No Man's Land Danis Tanovic's debut is the year's best (war) film, combining the dark laughs of a M*A*S*H with the chilly thrills of a Lifeboat with the guilty pangs of a Three Kings. Two Bosnian soldiers and their Serbian counterpart are caught between enemy lines (speaking of which, Owen Wilson oughta be ashamed) but never resolve their differences; an American director would have had them meeting in the middle for a cathartic hug. Funny and bleak till its sobering finale, which catches in your throat--the chuckle that turns to a sob.

Ocean's Eleven The snobs sneer at its star power; the cynics, its sheer, giddy fun. It's as though there's some kind of resentment against Steven Soderbergh for not making a "serious statement" when he just wants to round up the boys (Clooney, Pitt, Damon, Cheadle, Garcia...and Roberts) for a slick night out of gins and grins. (And these are the same naysayers who loathe Traffic, so go figure.) Also, bonus points for hiring Elliott Gould (underused since the '70s, when he had less body hair), Carl Reiner (shades of Your Show of Shows) and Bernie Mac, who talks the way Clooney looks and acts--smooooove.

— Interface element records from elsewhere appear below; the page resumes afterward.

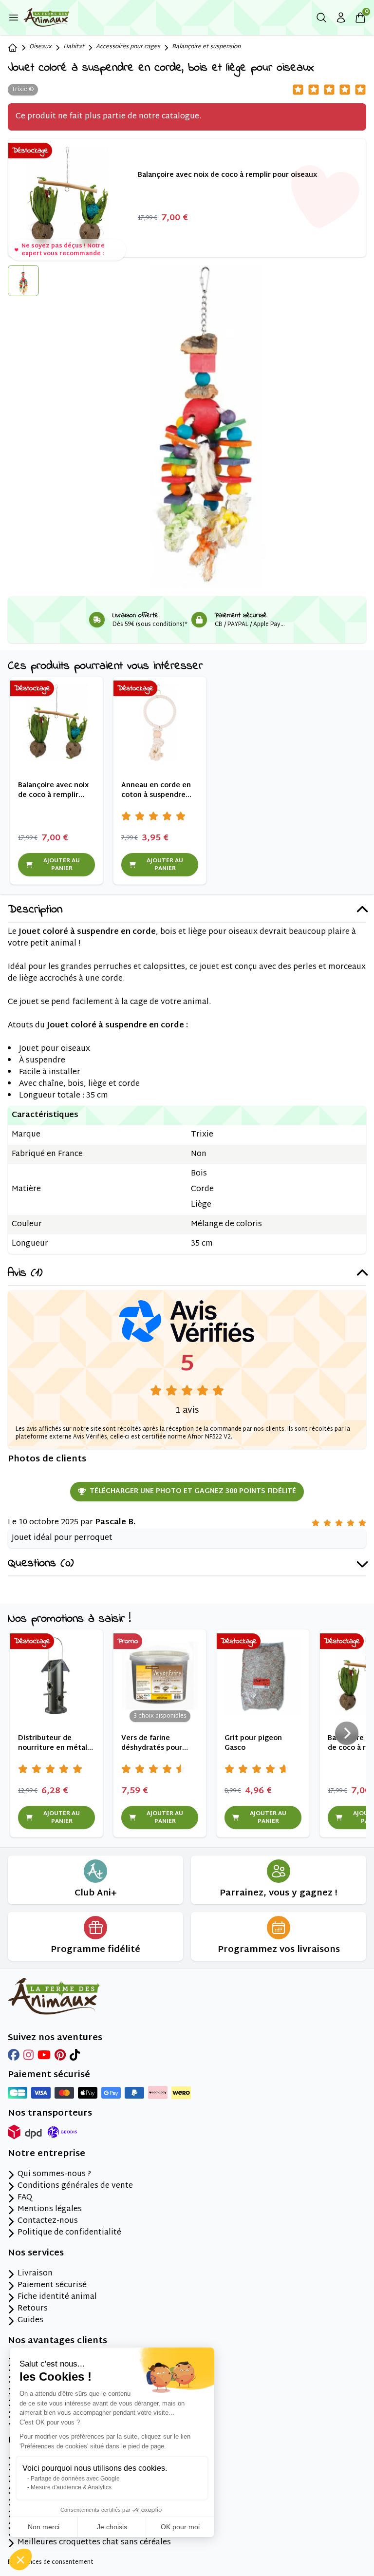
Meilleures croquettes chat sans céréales (94, 2543)
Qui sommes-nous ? (54, 2174)
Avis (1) (25, 1274)
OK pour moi (180, 2527)
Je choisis (112, 2527)
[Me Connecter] (341, 17)
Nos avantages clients (57, 2341)
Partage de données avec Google (75, 2478)
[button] (20, 2559)
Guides (30, 2321)
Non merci (43, 2527)
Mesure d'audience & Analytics (71, 2487)
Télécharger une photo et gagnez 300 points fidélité (193, 1491)
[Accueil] (13, 48)
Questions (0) (41, 1564)
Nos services (36, 2253)
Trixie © (23, 89)
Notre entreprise (46, 2154)
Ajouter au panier (61, 864)
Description (35, 910)
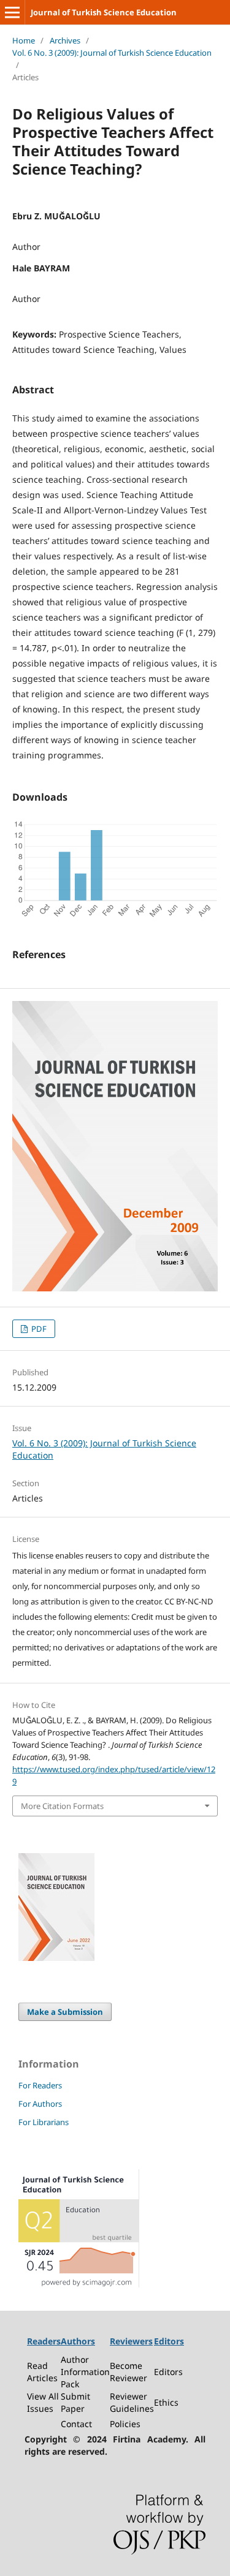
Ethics (166, 2402)
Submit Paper (75, 2402)
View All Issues (43, 2402)
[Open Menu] (12, 12)
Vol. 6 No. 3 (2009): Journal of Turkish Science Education (112, 52)
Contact (76, 2424)
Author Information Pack (85, 2372)
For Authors (40, 2103)
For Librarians (43, 2122)
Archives (65, 40)
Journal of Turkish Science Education (104, 12)
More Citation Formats (62, 1805)
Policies (125, 2424)
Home (23, 40)
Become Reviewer (128, 2372)
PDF (38, 1328)
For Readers (40, 2085)
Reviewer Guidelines (132, 2402)
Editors (168, 2372)
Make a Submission (65, 2011)
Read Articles (42, 2372)
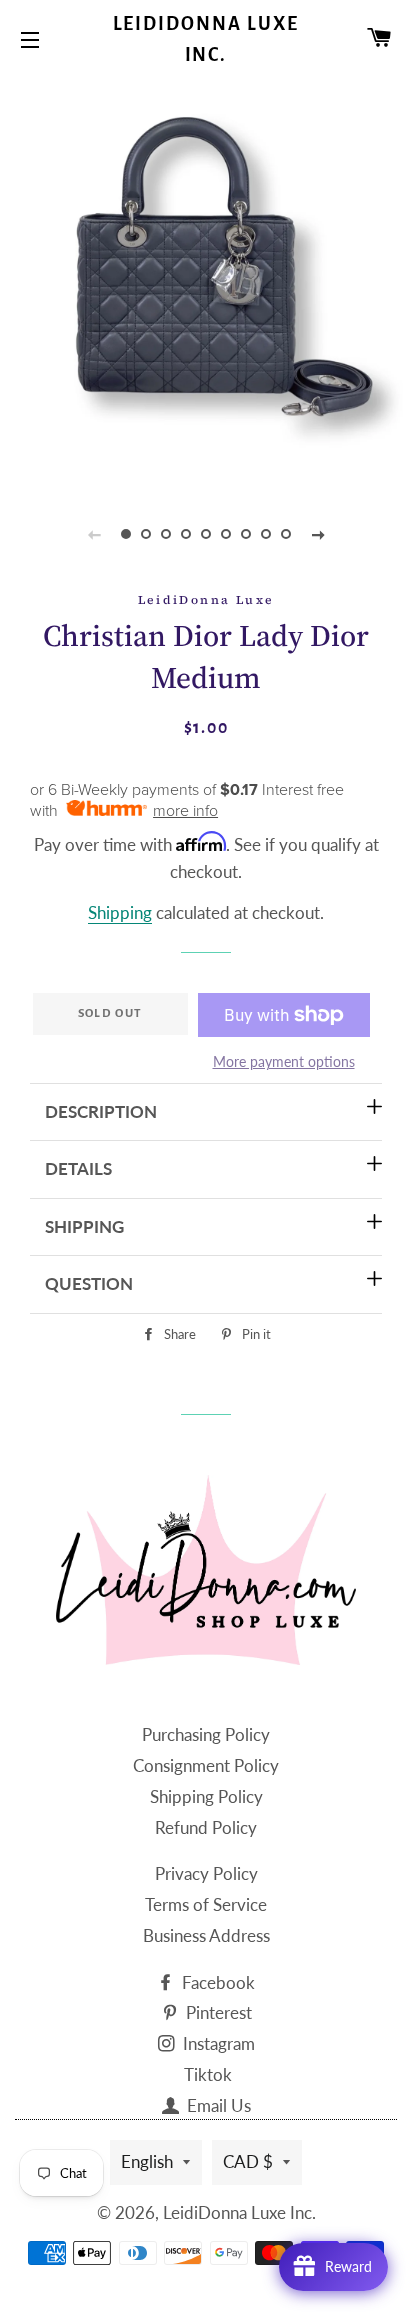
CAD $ (248, 2161)
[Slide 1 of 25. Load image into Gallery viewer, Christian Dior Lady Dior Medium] (126, 534)
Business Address (206, 1935)
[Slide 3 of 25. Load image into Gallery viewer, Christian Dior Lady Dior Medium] (166, 534)
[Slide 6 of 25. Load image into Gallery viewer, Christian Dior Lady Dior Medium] (226, 534)
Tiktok (208, 2074)
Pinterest (217, 2012)
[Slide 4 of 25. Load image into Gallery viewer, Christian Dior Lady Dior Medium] (186, 534)
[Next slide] (318, 534)
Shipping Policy (206, 1796)
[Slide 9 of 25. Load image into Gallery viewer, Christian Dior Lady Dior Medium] (286, 534)
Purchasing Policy (206, 1734)
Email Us (217, 2105)
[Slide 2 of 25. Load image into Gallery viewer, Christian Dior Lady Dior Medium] (146, 534)
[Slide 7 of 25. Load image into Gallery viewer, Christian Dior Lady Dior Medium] (246, 534)
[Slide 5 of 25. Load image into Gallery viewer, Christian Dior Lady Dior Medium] (206, 534)
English (147, 2161)
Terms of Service (206, 1904)
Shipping (120, 912)
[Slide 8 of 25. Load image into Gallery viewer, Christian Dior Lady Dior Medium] (266, 534)
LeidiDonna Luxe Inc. (206, 39)
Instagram (217, 2043)
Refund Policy (206, 1827)
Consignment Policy (206, 1765)
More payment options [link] (284, 1061)
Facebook (216, 1982)
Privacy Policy (206, 1873)
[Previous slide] (94, 534)
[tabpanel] (206, 281)
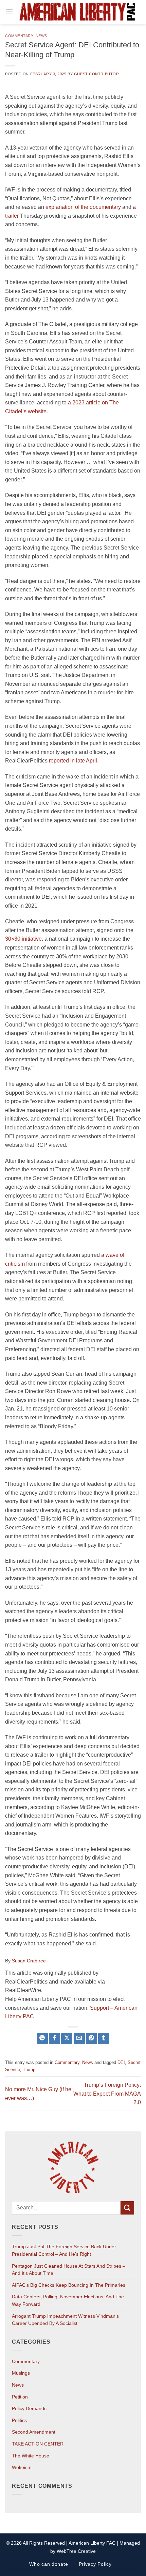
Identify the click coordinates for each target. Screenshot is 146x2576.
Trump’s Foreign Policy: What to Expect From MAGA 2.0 (107, 2093)
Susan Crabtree (29, 1960)
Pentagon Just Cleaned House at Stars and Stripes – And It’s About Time (68, 2269)
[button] (9, 11)
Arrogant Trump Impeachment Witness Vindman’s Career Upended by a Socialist (65, 2319)
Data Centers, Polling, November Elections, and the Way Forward (68, 2300)
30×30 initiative (23, 939)
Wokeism (22, 2467)
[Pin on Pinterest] (91, 2038)
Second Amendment (33, 2432)
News (41, 36)
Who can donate (48, 2564)
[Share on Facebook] (54, 2038)
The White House (30, 2455)
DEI (121, 2062)
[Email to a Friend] (79, 2038)
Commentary (19, 36)
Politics (19, 2420)
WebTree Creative (76, 2551)
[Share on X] (66, 2038)
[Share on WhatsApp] (42, 2038)
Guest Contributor (96, 74)
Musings (21, 2373)
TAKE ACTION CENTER (37, 2444)
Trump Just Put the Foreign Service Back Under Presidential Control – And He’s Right (64, 2250)
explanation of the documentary (83, 207)
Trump (29, 2069)
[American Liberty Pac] (77, 12)
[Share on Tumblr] (103, 2038)
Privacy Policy (95, 2564)
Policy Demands (29, 2408)
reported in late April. (73, 760)
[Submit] (127, 2208)
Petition (20, 2397)
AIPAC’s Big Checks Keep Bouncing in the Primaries (68, 2285)
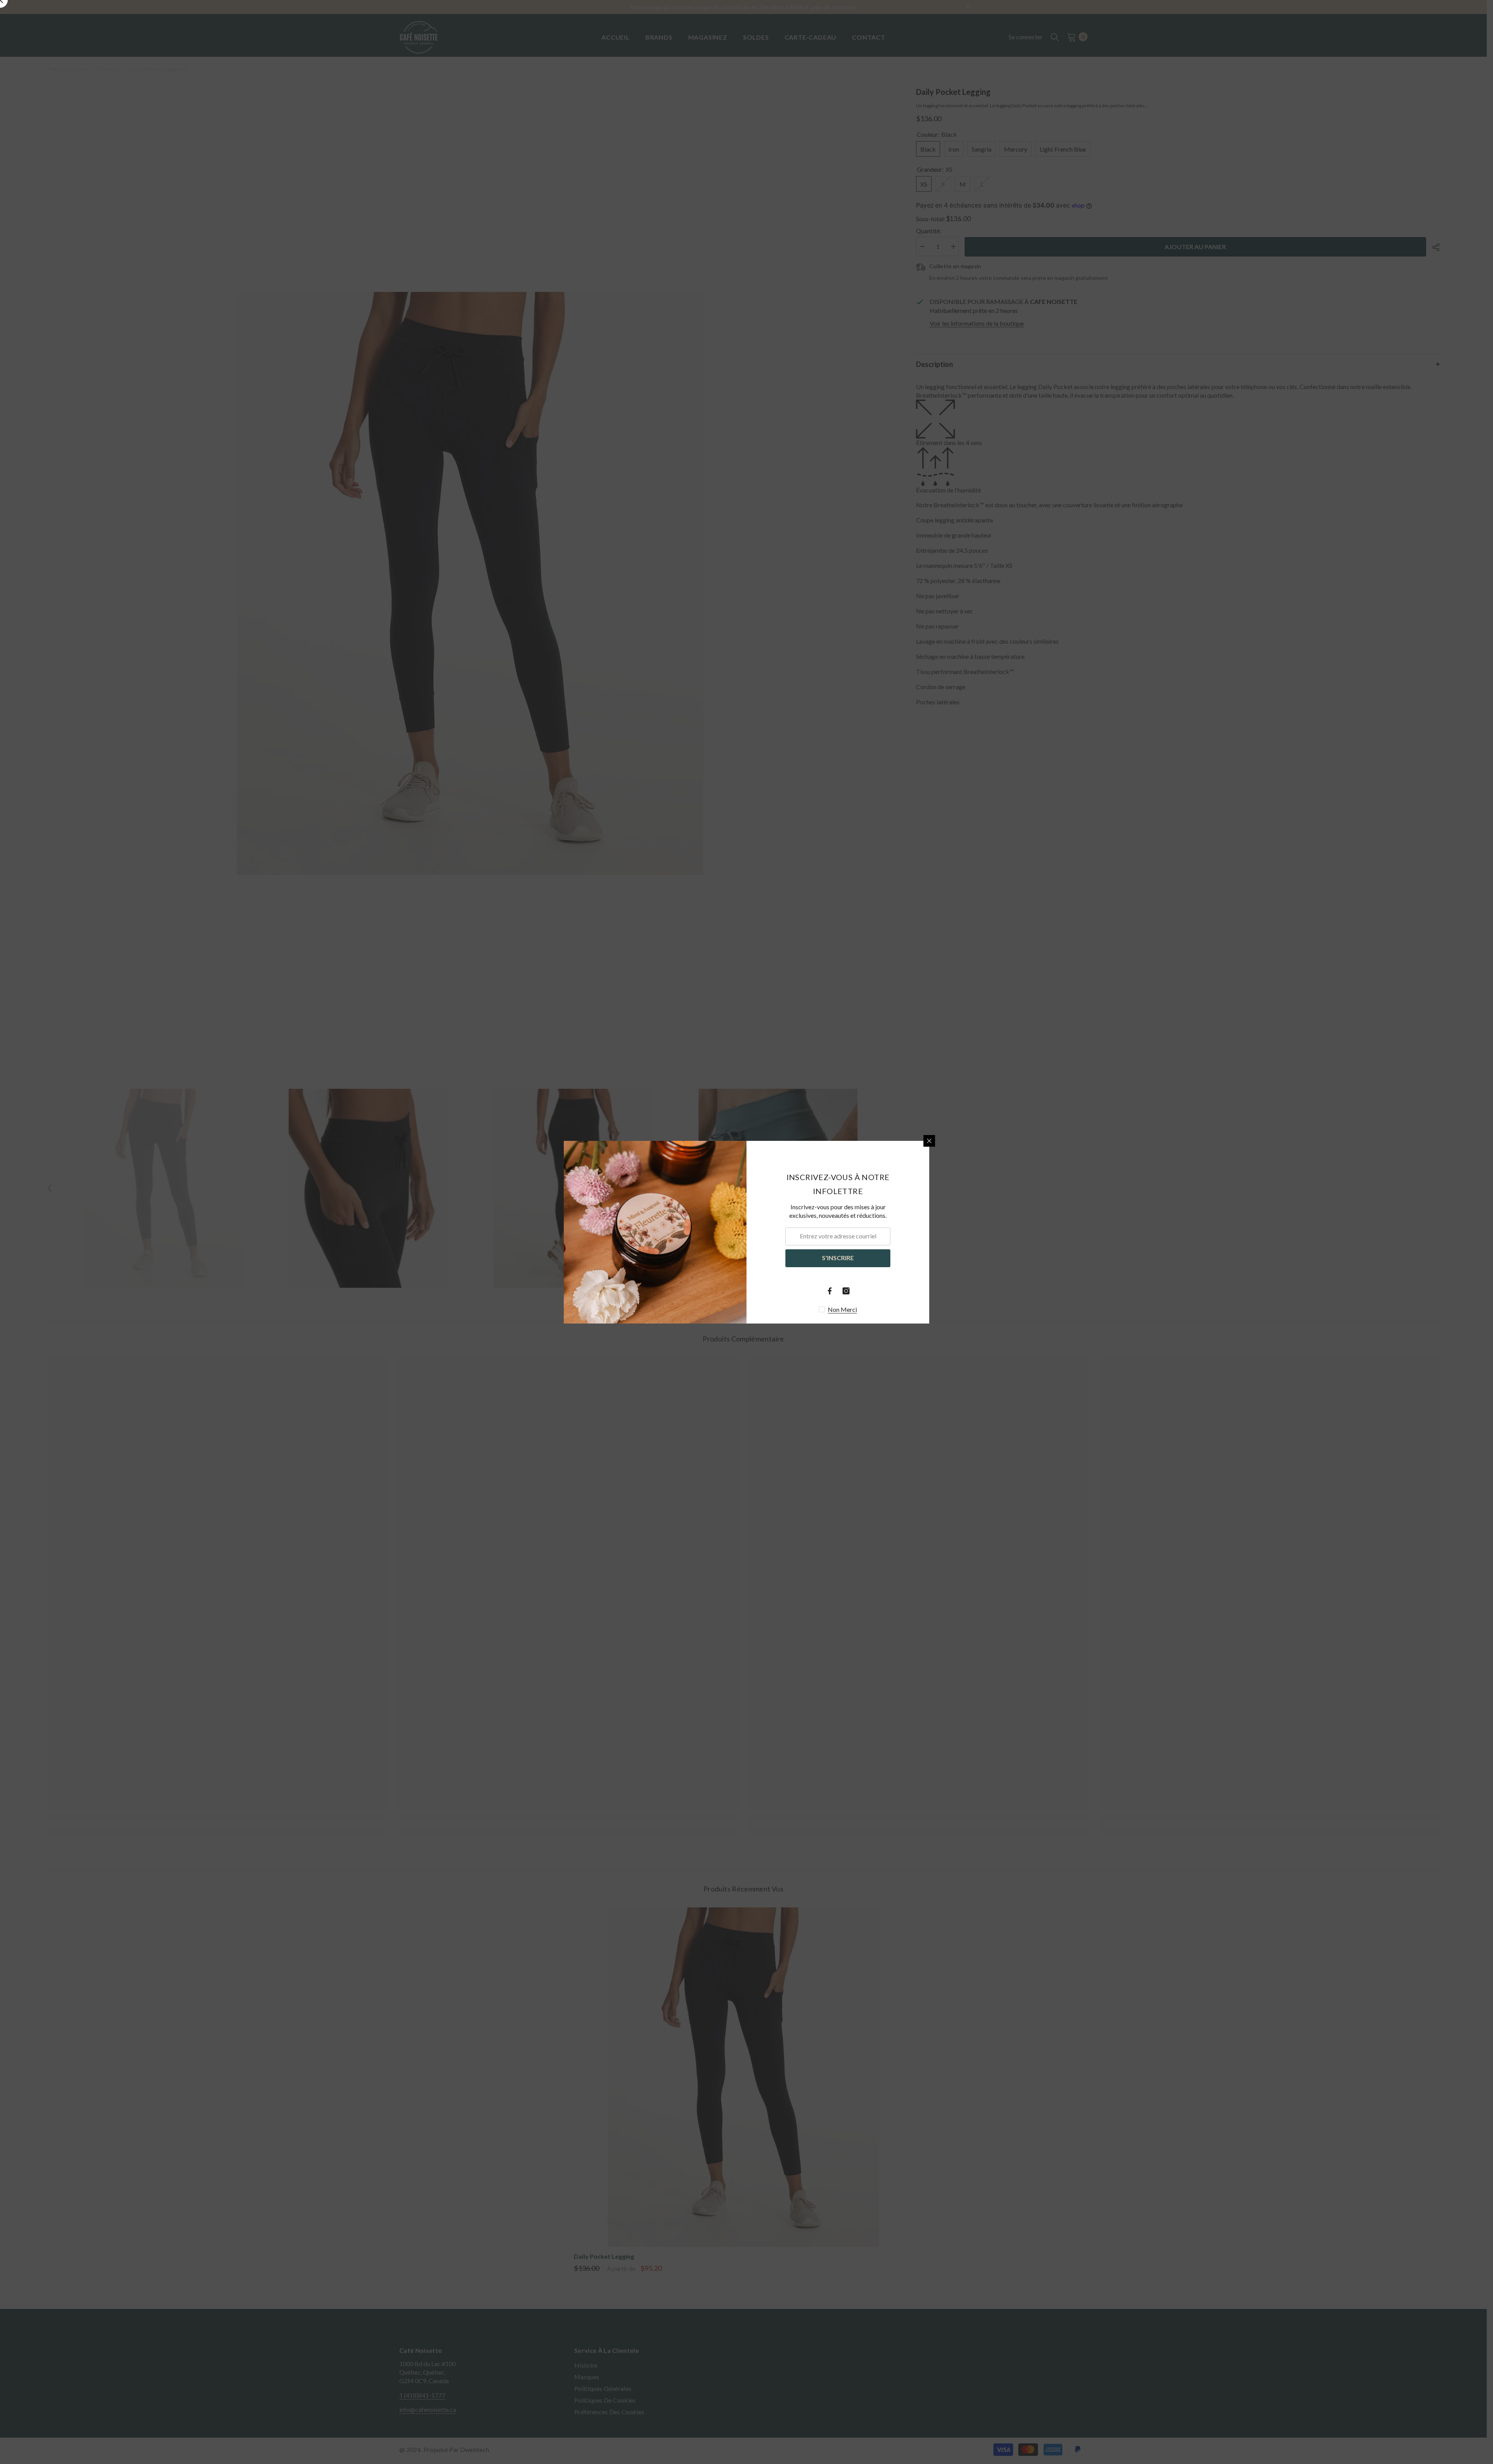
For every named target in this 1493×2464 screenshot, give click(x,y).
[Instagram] (846, 1291)
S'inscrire (838, 1257)
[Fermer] (929, 1141)
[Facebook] (830, 1291)
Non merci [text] (842, 1309)
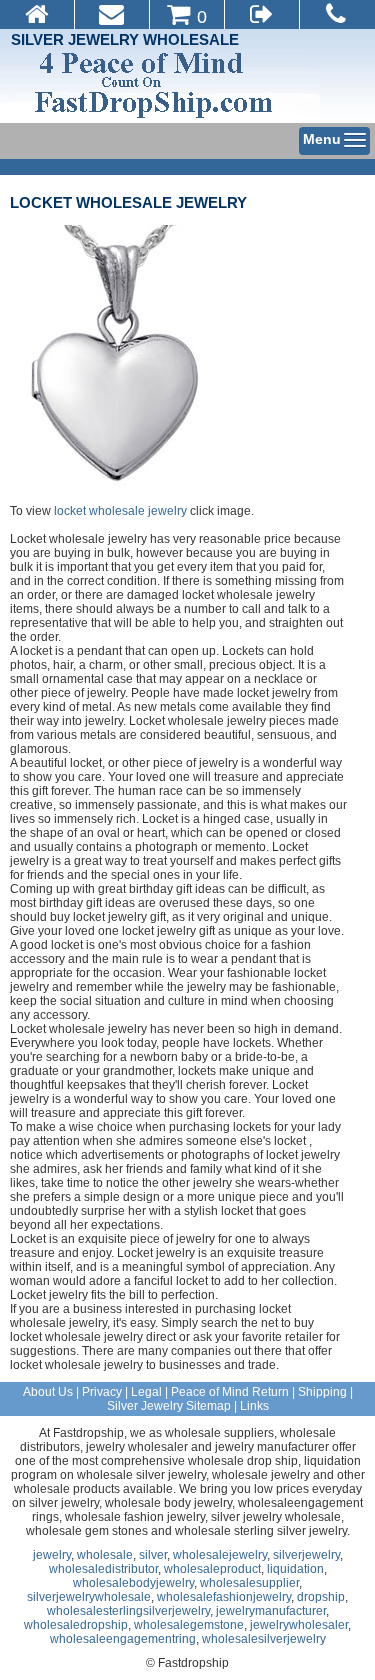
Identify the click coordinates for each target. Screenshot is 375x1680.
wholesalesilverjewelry (264, 1639)
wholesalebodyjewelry (133, 1583)
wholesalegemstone (189, 1625)
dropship (321, 1597)
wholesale (105, 1555)
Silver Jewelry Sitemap (169, 1406)
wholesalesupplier (249, 1583)
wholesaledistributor (103, 1569)
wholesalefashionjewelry (224, 1597)
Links (254, 1406)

The Pledge Sean Penn directs Jack Nicholson as an obsessed cop who gives in to his demons--which may or may not exist, far as anyone else can tell. For a moment, all of this seems too familiar--the retired cop who refuses to acknowledge he is past his prime and becomes determined to solve a closed case. But there's no glib resolution, no easy answer. We wonder whether Jack is motivated or mad; his brain spins with images and utterances laid out along the way like clues, if indeed there is a murderer still on the loose. And it's not hard to see why actors love working with Penn, even in the smallest roles; he lets them speak monologues even when they're saying nothing at all.

Startup.com A film of its time, for all times: Chris Hegedus and Jehane Noujaim document the rise and fall of a friendship and a dot-com, well before their tale was oft-told in headlines. You feel like hell when Kaleil Isaza Tuzman and Tom Herman's relationship goes bust, along with their govWorks.com site, but they have it coming; the duo never understand that having a great idea doesn't count for shit when you can't make it work, and they never do--at least, until it's too late.